### Description of the task
Only the line with "Image resolution: width=1138" and the lines after it, to the end of the data, should appear in the answer, each reproduced exactly.

----

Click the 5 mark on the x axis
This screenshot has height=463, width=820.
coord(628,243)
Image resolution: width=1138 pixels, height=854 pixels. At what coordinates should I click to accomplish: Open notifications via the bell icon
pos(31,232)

----

### Your solution
Image resolution: width=1138 pixels, height=854 pixels. At what coordinates should I click to accomplish: Open notifications via the bell icon
pos(31,232)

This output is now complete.